Whispers in Porcelain, 2023 

porcelaine layers -  22 x 17 cm (dimensions variable)


This series of photographs, titled Whispers in Porcelain, are physical tributes  to both memoirs of home and the intimate facets of Afghan daily life. These captured moments from everyday life in Afghanistan before his exile in late 2017 have come to bear further wait as time passes. By printing these memories onto porcelain, a material that is simultaneously hard and easy to break, these works symbolize the dichotomy of toughness and delicacy born out of existing within a nation grappling with war and conflict.



Here and There, 2023

video, loop

Here and There, provides a contemplative perspective on Afghanistan's geopolitical landscape.
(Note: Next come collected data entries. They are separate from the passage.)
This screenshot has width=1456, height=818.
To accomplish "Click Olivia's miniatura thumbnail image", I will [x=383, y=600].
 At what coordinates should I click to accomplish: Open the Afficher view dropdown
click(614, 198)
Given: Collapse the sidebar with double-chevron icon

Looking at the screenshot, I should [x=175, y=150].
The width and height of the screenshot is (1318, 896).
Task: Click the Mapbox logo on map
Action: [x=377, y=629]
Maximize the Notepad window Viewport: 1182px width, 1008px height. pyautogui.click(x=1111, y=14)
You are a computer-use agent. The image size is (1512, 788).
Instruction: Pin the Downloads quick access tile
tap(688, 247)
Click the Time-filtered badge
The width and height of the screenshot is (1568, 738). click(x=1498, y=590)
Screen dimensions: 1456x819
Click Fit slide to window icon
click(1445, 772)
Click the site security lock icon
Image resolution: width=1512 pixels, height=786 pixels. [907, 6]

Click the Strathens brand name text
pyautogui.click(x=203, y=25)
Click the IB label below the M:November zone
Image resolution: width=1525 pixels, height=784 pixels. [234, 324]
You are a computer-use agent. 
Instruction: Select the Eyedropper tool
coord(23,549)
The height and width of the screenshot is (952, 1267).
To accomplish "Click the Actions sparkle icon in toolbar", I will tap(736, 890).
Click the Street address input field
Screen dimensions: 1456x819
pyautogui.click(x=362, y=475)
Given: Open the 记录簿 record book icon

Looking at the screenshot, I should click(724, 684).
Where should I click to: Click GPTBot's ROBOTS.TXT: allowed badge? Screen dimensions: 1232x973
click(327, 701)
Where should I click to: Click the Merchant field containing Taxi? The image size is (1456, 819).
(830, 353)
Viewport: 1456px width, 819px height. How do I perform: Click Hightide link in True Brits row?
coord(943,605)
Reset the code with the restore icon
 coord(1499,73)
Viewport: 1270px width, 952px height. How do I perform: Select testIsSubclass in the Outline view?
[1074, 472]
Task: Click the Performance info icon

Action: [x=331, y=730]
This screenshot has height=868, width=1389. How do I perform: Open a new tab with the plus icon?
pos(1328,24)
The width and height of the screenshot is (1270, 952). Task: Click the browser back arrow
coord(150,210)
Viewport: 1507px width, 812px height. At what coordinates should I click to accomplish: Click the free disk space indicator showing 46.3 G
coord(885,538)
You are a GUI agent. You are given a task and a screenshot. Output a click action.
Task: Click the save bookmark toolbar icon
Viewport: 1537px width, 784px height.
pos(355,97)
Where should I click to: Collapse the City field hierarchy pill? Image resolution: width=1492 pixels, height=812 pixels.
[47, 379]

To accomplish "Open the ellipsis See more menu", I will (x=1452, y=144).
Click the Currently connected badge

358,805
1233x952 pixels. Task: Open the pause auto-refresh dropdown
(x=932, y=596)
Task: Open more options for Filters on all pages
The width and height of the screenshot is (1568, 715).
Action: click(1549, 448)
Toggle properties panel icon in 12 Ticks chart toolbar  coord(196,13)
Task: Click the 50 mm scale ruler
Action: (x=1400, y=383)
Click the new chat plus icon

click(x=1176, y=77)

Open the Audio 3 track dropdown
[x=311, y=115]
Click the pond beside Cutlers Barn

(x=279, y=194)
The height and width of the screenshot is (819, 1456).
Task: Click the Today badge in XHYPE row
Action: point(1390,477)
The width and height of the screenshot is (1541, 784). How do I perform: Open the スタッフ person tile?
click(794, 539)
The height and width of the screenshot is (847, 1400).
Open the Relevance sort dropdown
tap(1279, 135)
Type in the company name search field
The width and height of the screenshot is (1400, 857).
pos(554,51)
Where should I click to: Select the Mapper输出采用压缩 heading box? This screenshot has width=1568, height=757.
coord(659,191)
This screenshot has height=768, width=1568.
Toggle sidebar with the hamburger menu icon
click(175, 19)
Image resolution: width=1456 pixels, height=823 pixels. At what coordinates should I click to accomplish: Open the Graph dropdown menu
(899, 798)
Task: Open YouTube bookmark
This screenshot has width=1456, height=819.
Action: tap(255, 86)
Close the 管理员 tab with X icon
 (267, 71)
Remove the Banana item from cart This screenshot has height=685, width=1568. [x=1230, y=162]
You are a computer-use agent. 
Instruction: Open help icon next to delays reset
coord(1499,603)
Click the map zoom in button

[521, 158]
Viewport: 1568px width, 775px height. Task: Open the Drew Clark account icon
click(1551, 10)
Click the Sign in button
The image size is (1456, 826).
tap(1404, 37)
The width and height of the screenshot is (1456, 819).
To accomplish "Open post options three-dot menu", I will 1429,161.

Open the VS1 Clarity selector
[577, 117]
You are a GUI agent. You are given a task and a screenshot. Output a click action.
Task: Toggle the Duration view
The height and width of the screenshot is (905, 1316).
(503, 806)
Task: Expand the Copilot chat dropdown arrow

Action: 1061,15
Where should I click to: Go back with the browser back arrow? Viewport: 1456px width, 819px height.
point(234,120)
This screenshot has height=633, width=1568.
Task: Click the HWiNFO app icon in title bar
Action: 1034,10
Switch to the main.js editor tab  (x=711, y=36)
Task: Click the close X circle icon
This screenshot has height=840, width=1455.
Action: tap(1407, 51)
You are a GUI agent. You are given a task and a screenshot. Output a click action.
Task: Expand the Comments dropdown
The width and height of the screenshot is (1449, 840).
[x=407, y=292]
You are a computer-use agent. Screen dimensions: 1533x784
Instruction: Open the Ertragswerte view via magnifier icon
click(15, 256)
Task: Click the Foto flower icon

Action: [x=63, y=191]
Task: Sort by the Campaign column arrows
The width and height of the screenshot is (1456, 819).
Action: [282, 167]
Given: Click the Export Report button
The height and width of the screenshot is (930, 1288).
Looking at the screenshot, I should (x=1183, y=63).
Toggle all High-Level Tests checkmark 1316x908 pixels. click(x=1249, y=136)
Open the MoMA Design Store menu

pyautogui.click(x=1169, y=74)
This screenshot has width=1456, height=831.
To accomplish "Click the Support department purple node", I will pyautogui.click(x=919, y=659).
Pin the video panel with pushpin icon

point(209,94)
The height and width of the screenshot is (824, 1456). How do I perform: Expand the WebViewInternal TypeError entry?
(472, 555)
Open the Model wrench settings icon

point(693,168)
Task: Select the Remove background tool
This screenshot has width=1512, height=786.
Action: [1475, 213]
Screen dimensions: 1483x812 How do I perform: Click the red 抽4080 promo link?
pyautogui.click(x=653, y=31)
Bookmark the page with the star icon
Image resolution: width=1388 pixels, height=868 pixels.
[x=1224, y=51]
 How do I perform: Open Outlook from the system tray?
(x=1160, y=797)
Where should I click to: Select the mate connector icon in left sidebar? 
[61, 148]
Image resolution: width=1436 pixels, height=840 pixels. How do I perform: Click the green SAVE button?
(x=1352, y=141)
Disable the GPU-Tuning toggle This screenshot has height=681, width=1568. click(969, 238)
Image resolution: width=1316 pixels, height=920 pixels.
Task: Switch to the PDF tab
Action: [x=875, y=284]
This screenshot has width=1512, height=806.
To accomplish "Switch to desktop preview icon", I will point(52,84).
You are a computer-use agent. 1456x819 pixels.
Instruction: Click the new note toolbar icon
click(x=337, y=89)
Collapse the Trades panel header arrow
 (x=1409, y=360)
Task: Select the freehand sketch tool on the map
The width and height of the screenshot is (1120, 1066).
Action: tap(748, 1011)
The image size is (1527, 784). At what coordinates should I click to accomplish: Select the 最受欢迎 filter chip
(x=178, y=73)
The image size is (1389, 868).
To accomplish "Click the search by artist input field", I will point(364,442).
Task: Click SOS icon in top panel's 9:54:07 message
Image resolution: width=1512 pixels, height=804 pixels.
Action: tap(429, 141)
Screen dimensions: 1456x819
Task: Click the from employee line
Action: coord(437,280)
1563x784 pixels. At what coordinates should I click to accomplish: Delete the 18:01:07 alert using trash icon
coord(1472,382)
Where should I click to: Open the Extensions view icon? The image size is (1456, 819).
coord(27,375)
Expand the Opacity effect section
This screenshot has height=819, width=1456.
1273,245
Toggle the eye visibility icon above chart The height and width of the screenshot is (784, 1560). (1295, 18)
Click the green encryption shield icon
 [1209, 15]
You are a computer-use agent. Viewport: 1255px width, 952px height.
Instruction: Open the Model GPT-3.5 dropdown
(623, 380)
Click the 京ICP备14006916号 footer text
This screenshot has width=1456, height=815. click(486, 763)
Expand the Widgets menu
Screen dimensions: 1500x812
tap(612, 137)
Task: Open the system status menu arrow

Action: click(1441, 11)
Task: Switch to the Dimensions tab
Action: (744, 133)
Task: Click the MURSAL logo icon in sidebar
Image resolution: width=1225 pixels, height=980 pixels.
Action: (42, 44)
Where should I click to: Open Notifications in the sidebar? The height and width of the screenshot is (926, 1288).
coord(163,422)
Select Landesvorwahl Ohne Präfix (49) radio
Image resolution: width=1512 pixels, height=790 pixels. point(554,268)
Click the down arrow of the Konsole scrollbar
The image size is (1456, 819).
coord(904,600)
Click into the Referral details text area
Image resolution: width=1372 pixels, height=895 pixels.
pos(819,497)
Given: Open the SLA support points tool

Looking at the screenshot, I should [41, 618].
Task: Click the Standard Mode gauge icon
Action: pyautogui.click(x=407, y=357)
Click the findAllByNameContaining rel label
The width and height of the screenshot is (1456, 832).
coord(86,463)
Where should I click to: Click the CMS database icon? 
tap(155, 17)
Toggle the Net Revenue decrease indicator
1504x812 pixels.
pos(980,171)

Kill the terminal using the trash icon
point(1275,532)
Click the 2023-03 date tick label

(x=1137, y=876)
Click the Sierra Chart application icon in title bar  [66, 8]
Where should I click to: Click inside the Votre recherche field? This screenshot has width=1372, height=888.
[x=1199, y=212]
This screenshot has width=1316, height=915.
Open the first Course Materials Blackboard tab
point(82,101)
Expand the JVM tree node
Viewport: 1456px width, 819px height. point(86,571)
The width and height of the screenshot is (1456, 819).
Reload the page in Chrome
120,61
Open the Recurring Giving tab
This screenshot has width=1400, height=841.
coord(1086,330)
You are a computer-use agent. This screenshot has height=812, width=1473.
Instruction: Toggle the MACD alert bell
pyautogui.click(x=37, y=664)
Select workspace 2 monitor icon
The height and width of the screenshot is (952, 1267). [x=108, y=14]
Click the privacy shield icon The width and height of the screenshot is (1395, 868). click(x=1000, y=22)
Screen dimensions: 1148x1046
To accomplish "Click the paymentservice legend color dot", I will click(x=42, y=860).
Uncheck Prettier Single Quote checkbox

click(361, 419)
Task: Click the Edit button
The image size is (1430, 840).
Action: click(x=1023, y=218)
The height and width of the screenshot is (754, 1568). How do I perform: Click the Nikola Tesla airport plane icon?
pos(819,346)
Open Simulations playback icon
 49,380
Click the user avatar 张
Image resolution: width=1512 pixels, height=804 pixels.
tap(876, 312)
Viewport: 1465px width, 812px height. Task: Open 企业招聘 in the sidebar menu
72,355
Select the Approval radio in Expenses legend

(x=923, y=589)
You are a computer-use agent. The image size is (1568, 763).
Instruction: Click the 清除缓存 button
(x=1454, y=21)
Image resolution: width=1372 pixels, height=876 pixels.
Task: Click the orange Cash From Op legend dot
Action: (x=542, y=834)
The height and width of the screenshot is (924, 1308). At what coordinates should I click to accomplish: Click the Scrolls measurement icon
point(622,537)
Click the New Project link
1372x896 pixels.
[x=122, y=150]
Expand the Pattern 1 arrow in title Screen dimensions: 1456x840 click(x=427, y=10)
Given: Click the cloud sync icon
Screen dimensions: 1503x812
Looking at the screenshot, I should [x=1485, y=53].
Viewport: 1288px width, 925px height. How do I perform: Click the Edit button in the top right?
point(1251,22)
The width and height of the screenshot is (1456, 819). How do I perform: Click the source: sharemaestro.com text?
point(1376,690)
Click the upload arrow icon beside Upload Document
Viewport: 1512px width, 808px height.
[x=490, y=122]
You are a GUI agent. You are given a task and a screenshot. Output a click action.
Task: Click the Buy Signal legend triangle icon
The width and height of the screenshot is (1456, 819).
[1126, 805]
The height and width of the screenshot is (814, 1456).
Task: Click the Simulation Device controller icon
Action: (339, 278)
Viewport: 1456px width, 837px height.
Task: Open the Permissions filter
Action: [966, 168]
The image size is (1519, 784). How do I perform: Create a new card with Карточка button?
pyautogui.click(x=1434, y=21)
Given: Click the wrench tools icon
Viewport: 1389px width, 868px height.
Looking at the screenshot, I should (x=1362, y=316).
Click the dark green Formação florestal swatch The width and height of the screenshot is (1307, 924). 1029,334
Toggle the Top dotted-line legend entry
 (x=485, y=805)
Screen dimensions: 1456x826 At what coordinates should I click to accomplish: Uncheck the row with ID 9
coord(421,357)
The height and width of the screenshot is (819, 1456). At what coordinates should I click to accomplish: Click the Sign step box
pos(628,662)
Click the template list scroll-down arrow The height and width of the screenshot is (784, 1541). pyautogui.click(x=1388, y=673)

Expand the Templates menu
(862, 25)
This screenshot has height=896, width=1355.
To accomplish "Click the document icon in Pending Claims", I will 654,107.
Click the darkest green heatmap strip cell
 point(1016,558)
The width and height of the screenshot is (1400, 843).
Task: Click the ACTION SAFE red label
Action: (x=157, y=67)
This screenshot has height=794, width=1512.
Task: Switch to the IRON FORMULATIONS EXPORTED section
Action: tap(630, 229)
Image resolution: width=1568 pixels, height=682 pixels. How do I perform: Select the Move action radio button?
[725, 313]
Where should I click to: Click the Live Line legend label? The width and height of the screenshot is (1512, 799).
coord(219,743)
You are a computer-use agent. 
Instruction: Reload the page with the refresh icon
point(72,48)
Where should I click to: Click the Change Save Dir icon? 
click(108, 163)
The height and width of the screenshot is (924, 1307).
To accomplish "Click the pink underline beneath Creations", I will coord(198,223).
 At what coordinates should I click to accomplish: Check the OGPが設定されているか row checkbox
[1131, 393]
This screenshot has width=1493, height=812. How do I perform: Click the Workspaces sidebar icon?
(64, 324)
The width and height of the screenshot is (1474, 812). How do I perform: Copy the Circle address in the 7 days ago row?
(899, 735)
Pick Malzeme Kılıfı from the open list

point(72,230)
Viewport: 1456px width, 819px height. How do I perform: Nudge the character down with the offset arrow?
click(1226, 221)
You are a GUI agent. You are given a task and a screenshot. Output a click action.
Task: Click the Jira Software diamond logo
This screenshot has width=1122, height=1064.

Using pieces of barbed wire, an element introduced to the local landscape as the social and political state of Afghanistan deteriorated. This dynamic map is portrayal of the ever-changing borders of the country.


Kamera-e Faoree Zaroree, 2023


Constructed by the artist himself, a sculptural object that seamlessly recreates a handmade wooden camera with a self-contained darkroom. Paying tribute to the Kamra-e-Faoree-o-Zaroree that used to be the main apparatuses of visual documentation for the middle and lower class  in Afghanistan. This work’s intention surpasses replication, aiming to revive the traditional Afghan portraiture photography fading artistry and history. Simultaneously this meticulously crafted portable darkroom camera serves as an homage to the artist's childhood growing infront of these cameras and the significance of preserving this tangible personal and generational history and experience. 


Untitled (Afghanistan), 2021

steel, metal wire, lead, tracing paper, twine, electric motor - 55 x 35 x 40 cm

Untitled (Afghanistan) powerfully portrays the turbulent socio-political history of Afghanistan and the artist’s relation to it through a kinetic sculpture. This sculpture features three rotating flags, each representing a significant moment in Afghanistan’s history and way of life, irregularly colliding with each other. Each flag in the sculpture corresponds to a distinct historical period: the black, red, and green flag was first hoisted in 1929; the green, white, and black flag was waved by the Islamist factions of the 1990s; and the white flag rose again with the return of the Taliban regime. Through a perpetual and intertwined motion, the movement of the flags underscores the cyclic nature of history and the entangled politics of change that have gripped Afghanistan since the turn of the 20th century. This work is a meditation on the fragility of times, histories and bodies grappled with by the citizens of the country.



Planetarium, 2020  

video 1’ , carton paper, matches 

 

Match sticks pile onto a dark brown canvas, muffled sounds pipe, the matches spread out, noises amplify. The screen blackouts, a loud sound vibrates, the central match pile ignites— blackout, another heap burns, the sweltering sound lingers. The picture dims. The extinguished matches rest; one more blackout, just patches of ashes remain, blowing in the wind.

"At times, years of war and flames unite us to the country’s devastation, that there is no gap between fiction and reality, construction and destruction.    These disappointments are not isolated to the war in Afghanistan, yet to the current events throughout the world." — Ahmad Reshad

Ahmad Reshad’s video insulation, “Planétarium,” can be interpreted as the four-decade story of his homeland, Afghanistan—fringe indigenous actors, self-seeking foreign powers, contradictory doctrines, clandestine strategies, all scattered onto the terrain, eventually ignited by natives and outside forces. 

The work invites one to gaze onto the nation’s sprawling, close to half-century tormenting story, leaving one to ponder what spiteful ruse will be implanted next and when will this unfortunate tinderbox ignite again.